Para o Montepio Rainha D. Leonor, a adoção dos três pilares da sigla ESG tem sido uma prioridade que continuará a ser implementada no próximo ano. O primeiro pilar – Ambiental – refere-se ao impacto da Instituição no meio ambiente, o que inclui práticas relacionadas com a boa gestão de resíduos, eficiência energética, emissões de gases de efeito estufa, conservação de recursos naturais e outras questões ambientais. O segundo pilar – Social – engloba as práticas sociais da Instituição, incluindo questões relacionadas com os funcionários, comunidade local, clientes/utentes e sociedade em geral. Matérias relacionadas com direitos humanos, diversidade, condições de trabalho, relações comunitárias e responsabilidade social corporativa estão incluídas nesta dimensão. O terceiro pilar – Governança – refere-se às estruturas e práticas de governança corporativa adotadas pela Instituição, o que inclui a composição e o funcionamento do Conselho de Administração, transparência, ética nos negócios, políticas anticorrupção e outros elementos relacionados com a governança.

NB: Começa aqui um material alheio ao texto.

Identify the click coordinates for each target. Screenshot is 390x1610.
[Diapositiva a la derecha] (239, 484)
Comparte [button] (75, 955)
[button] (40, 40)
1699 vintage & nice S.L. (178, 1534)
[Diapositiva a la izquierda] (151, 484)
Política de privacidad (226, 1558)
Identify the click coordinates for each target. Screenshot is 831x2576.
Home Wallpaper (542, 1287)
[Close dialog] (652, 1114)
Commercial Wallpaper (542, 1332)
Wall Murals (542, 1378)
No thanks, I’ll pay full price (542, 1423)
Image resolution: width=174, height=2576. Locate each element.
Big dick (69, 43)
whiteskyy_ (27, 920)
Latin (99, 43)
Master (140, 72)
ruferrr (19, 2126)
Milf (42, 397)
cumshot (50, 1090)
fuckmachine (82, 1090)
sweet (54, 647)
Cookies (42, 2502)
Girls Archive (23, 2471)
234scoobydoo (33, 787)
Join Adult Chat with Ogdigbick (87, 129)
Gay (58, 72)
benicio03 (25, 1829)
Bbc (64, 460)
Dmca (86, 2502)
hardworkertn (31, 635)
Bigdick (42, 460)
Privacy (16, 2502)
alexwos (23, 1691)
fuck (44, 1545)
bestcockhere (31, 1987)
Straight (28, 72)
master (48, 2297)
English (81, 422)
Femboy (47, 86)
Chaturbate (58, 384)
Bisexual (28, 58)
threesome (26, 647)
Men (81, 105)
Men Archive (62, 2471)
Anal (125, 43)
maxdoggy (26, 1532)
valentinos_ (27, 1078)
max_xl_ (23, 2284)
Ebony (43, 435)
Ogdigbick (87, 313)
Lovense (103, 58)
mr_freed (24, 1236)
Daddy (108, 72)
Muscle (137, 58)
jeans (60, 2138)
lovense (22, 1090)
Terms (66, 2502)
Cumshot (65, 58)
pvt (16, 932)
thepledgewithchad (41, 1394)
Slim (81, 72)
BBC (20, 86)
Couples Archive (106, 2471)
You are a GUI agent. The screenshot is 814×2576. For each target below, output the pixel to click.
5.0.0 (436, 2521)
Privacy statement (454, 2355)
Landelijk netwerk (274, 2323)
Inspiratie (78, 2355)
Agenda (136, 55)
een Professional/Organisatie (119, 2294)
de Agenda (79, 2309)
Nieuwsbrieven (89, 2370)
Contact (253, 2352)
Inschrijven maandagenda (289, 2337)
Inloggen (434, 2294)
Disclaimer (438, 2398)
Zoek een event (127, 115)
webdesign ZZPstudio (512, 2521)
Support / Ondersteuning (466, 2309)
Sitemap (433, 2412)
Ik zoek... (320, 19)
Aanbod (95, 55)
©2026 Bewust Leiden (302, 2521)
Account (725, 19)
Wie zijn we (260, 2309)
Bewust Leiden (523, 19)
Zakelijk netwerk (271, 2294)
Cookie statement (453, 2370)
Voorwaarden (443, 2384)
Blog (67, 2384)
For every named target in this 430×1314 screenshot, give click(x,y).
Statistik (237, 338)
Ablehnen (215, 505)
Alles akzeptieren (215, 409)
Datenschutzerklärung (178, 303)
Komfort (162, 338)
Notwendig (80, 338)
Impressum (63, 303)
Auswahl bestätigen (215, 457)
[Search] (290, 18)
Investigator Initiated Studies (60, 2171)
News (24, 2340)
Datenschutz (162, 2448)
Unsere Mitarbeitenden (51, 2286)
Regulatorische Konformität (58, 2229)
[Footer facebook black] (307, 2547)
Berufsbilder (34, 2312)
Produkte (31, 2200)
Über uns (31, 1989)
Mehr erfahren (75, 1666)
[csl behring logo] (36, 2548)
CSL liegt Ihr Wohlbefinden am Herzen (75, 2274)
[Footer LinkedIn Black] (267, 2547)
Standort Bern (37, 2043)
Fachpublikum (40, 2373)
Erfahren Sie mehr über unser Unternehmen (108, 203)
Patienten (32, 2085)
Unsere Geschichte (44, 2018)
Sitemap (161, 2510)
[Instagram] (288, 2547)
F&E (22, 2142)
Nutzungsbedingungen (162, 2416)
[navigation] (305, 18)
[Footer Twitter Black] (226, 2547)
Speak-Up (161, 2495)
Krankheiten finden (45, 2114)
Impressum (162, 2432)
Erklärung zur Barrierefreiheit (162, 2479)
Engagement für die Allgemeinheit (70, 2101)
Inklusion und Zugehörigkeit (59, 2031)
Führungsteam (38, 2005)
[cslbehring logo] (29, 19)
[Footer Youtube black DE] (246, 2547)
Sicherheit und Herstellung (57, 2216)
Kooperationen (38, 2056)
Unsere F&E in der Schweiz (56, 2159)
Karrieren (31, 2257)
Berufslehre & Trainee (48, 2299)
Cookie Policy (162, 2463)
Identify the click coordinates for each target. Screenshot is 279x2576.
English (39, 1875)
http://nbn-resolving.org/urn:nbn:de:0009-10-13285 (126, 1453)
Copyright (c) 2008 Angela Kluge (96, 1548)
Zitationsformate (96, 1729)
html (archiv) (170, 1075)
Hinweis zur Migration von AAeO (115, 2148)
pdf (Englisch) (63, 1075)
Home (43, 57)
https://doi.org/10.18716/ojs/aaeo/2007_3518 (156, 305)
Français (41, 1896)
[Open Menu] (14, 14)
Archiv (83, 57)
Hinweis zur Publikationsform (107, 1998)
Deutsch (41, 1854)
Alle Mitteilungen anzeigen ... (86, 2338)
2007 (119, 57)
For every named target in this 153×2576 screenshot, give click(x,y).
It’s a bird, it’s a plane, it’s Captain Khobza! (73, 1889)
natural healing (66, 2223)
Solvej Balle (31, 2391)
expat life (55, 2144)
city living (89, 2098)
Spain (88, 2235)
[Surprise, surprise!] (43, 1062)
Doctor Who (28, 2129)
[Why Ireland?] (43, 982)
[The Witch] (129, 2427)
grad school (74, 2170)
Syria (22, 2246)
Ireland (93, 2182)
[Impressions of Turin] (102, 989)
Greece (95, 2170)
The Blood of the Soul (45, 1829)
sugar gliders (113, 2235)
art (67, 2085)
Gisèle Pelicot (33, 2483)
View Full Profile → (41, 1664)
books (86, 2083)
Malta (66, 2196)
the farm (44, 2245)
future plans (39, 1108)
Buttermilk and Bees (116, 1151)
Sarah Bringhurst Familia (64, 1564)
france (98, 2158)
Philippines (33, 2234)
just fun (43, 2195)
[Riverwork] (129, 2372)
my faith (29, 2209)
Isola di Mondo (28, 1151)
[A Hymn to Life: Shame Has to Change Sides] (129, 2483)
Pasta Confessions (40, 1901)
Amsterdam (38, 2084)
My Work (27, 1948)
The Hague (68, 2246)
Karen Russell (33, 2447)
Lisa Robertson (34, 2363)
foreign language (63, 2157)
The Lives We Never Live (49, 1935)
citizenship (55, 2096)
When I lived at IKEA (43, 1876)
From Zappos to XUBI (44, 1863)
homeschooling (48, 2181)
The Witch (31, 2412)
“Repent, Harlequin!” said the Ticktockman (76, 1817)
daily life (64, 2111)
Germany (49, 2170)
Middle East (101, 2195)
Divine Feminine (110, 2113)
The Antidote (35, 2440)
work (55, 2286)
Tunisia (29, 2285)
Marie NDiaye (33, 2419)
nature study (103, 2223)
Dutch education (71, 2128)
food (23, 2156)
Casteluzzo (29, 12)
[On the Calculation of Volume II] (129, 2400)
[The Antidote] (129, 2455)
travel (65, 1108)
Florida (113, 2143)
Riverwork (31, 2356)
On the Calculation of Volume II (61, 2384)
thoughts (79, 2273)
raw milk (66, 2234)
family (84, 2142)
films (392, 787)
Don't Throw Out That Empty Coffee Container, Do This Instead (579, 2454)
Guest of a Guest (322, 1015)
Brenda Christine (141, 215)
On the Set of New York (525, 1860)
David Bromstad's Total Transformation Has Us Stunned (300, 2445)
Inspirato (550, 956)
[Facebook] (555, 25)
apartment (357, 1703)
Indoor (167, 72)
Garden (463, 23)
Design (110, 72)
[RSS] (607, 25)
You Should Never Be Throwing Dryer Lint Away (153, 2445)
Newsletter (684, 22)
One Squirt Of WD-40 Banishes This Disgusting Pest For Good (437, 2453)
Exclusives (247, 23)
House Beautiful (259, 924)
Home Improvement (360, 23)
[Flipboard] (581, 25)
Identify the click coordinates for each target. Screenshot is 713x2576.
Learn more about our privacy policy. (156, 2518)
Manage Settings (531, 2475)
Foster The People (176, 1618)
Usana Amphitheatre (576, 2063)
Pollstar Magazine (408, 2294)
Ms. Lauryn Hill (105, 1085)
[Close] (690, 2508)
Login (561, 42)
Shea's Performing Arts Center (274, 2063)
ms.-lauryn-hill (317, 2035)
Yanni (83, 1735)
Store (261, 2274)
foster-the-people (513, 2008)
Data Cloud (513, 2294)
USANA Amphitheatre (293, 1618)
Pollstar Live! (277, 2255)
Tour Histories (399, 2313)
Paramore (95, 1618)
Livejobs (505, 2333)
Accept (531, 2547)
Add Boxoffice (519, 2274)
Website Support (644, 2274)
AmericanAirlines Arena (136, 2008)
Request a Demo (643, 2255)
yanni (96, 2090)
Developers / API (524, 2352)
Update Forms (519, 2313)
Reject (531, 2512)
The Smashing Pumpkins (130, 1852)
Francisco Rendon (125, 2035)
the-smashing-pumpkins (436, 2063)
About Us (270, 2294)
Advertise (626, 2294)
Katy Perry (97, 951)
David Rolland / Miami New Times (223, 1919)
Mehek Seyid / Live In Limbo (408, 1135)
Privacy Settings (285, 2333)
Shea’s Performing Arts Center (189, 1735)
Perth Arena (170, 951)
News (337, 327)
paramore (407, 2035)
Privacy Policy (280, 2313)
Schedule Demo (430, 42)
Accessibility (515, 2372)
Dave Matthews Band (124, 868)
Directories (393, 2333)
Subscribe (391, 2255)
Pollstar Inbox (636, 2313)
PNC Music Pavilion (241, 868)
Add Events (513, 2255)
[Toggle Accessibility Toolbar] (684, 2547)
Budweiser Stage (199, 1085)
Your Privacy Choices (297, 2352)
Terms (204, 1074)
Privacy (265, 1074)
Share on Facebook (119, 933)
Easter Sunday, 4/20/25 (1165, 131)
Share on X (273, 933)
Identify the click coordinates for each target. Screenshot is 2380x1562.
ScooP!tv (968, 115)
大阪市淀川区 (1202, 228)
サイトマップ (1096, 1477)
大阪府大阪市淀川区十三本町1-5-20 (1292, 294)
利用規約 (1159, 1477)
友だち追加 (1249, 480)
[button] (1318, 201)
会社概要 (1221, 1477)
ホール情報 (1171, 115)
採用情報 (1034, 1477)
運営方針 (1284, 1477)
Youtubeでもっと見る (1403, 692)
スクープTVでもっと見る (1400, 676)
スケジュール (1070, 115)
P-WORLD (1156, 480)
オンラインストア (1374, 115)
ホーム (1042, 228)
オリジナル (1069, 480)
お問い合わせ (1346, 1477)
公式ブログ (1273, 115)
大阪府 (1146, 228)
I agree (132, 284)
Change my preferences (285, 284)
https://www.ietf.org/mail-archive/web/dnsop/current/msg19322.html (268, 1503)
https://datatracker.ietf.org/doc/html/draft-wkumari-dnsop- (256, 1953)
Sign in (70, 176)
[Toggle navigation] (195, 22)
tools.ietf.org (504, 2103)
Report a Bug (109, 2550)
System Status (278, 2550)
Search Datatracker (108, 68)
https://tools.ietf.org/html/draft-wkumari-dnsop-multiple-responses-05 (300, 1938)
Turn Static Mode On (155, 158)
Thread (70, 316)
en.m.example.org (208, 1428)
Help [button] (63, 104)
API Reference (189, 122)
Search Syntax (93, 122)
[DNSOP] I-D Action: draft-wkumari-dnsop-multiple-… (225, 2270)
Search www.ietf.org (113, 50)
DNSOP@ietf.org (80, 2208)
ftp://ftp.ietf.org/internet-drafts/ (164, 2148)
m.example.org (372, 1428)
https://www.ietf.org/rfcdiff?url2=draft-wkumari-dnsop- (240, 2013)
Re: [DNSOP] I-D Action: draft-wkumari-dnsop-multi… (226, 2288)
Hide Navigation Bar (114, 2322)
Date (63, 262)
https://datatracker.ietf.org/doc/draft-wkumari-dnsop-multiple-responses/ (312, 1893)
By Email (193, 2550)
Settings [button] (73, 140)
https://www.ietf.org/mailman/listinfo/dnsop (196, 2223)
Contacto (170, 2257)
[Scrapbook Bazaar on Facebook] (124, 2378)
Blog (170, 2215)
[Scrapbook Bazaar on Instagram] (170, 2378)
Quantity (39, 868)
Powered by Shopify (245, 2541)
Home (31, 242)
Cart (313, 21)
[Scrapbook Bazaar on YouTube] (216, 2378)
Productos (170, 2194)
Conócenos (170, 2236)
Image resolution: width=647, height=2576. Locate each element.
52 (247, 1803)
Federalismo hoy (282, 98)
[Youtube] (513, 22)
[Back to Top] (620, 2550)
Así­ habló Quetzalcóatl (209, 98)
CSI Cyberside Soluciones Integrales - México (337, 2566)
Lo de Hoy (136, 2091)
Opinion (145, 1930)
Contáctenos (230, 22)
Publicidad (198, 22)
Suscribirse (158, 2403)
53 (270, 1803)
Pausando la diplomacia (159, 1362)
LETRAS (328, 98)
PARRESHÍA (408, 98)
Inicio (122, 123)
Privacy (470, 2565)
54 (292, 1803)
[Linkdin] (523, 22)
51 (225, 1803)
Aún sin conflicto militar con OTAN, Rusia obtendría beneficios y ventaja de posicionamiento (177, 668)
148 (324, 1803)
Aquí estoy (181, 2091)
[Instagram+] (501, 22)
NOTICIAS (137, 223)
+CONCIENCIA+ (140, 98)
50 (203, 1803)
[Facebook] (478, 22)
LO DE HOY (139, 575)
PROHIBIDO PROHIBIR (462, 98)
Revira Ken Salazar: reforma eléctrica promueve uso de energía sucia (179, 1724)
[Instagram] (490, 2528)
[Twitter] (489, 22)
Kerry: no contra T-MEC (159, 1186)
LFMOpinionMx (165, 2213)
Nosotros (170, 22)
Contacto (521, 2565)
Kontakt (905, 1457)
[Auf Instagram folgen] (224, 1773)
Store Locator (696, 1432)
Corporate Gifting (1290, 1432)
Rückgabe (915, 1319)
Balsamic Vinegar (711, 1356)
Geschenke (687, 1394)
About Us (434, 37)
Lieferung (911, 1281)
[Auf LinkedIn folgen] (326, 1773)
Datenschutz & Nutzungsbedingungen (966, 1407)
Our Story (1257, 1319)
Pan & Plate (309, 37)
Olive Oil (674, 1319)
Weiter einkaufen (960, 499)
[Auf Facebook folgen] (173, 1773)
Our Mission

O nosso compromisso passa agora por sermos também nós agentes de mudança, alterando práticas que poderão ser consideradas lesivas para o ambiente, para as suas pessoas ou para a comunidade em que nos inserimos. Deste modo, queremos contribuir não só para o nosso futuro, mas também para o do planeta, conseguindo recolher diversos benefícios, nomeadamente, vantagens competitivas relativamente a outros concorrentes que não aplicam práticas ESG, atrair mais investidores e patrocinadores com foco nas práticas ESG, melhor performance financeira, maior fidelização e operações mais sustentáveis e adaptáveis.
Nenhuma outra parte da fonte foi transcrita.